#### SUPPLIED RECORDS
* * * *

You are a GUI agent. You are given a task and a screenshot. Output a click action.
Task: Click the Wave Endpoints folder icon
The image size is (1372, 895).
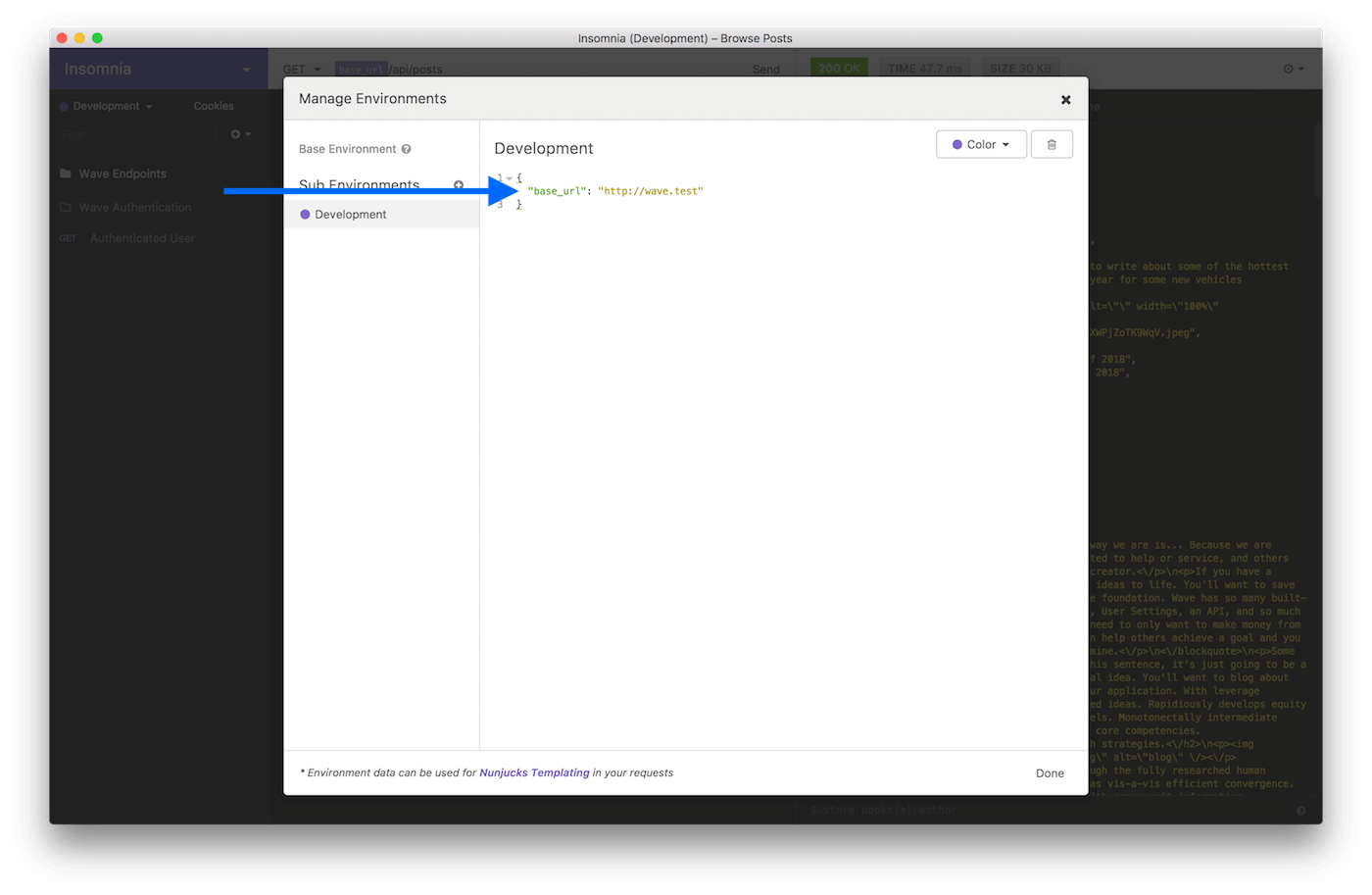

* * * *

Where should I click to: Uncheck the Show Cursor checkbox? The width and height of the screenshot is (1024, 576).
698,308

* * * *

Working from the material above, retype exactly the lines from the one with "Task: Click the Wave Endpoints folder icon" through the one with "The image size is (1372, 895).", both included, and only those lines.

#### WRITTEN RESPONSE
Task: Click the Wave Endpoints folder icon
The image size is (1372, 895).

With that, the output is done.